However, HUMAN emotion is not, as far as we know, a prerequisite for self-awareness. This also does not take into account the fact that a computer could evolve at a rate many thousands of times that of which happens in nature, experiments in self-modifying "evolving" programs (ones that can actually reprogram themselves) are being done at several universities already.

At this accelerated rate of evolution it might be possible for the AI to develop it's own idea of "emotion" that would be very different from the human sense of the word. Humans often operate under the assumption that their way of seeing the world is the only way, since we have nothing to compare it too. 

It is more likely that communication with an AI would be more like a conversation with an alien than a mechanical mirror of our own views.

I personally think that the Philisophical Zombie is an impossiblity. If the thing gives all the reactions of a self-aware entity then in my mind no other criteria need to be met. What other criteria or test could there be? Some would want to talk about a "soul" but there's really never been any evidence for that.


----------



## ADangerousIdea (Aug 8, 2005)

Man, I got on a roll with that post. Didn't realize how much I was typing Excuse my rambling.


----------



## cyborg_cinema (Aug 18, 2005)

ADangerousIdea said:
			
		

> ...respond to anything in the exact same way that a human would but with one crucial difference: the entity has no awareness...
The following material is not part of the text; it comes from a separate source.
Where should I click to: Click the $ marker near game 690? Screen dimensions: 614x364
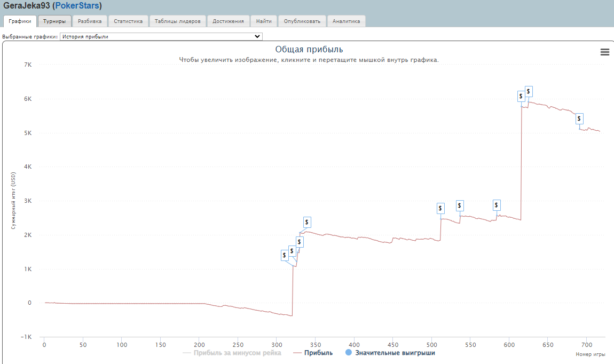(x=579, y=118)
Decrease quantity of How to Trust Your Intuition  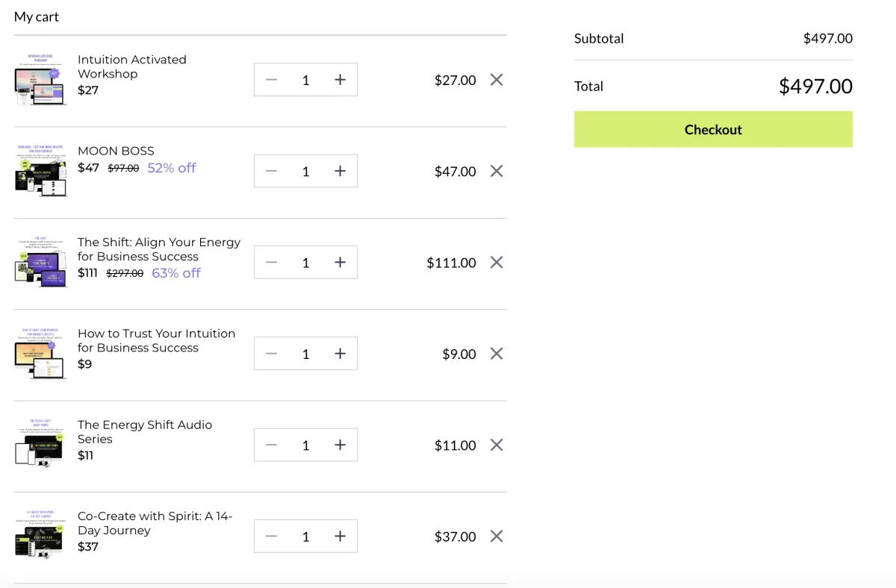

...if one requires a robotic entity to respond without awareness, then one would need to program in a particular response for a particular stimulus, or program random responses, etc. I think HAL 9000 is a fair example of how much hardware AI would need in order to "think" like a human. Along with the potential for paranoia.


----------



## otistdog (Sep 21, 2005)

Isn't this basically one of those logic paradox kind of questions? Asserting the existence of a being that responds "exactly like a human" but is not self-aware is like asserting the existence of a rock so big even God couldn't lift it, or the truth of statement "This sentence is false". Humans are (presumed to be) self-aware. To respond "like a human" therefore requires self-awareness.

Also, "exactly like a human" is a little less precise than you might want in your thought experiment. Six billion humans will have six billion different reactions to having a gun pointed to their head, even though large numbers of those responses can be grouped together (e.g. pleading for mercy, insulting the gun wielder, attacking the gun wielder, running for it, passing out, etc.).

John Searle is a big proponent of the "there's something special about humans" hypothesis, but he has yet to even speculate on what that something might be. (As a philosopher and not a scientist, this is acceptable, I guess.) It can't be just the observable reaction -- the constraints of the problem imply that the philosophical zombie would pass a Turing test.

It's been established in psychology research that neural activity generate conscious perceptions only when it occurs in certain parts of the brain -- is the proposed X factor for consciousness some detail of neural biochemistry that only some neurons have? Is it a topographical feature of the connection of that neuron to others? Incidental quantum information processing in the microtubule structures (a la Roger Penrose)? Nobody has much of a clue.

What this problem ultimately does is expose how limited our understanding of consciousness is. I'll tell you one thing: The idea that animals don't have sensations and feelings like we do is just as hard to rationalize scientifically as the idea that everyone besides you is a philosophical zombie.

--Otis


----------